TASK REQUIREMENTS
Below are records; count the lines in them that hold "target" and give only the count.

DATA FOR THE TASK
_ _ _

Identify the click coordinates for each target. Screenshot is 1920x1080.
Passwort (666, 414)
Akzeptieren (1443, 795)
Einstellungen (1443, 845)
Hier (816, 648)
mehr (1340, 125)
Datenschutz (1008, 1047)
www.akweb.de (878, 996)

_ _ _

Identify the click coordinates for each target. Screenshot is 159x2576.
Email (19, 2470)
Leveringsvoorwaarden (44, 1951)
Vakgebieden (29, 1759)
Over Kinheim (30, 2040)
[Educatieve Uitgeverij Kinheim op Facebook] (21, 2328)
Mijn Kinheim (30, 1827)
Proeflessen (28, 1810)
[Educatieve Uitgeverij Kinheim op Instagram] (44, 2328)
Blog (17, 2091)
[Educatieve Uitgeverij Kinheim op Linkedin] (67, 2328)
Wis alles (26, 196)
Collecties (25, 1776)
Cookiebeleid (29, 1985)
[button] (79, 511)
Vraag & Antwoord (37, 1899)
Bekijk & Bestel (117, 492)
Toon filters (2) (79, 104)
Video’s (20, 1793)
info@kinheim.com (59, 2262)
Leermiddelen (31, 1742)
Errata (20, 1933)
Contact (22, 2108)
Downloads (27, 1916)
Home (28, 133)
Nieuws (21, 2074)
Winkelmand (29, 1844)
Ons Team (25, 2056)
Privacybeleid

_ _ _

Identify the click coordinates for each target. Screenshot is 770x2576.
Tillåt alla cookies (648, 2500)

_ _ _

REPLY
3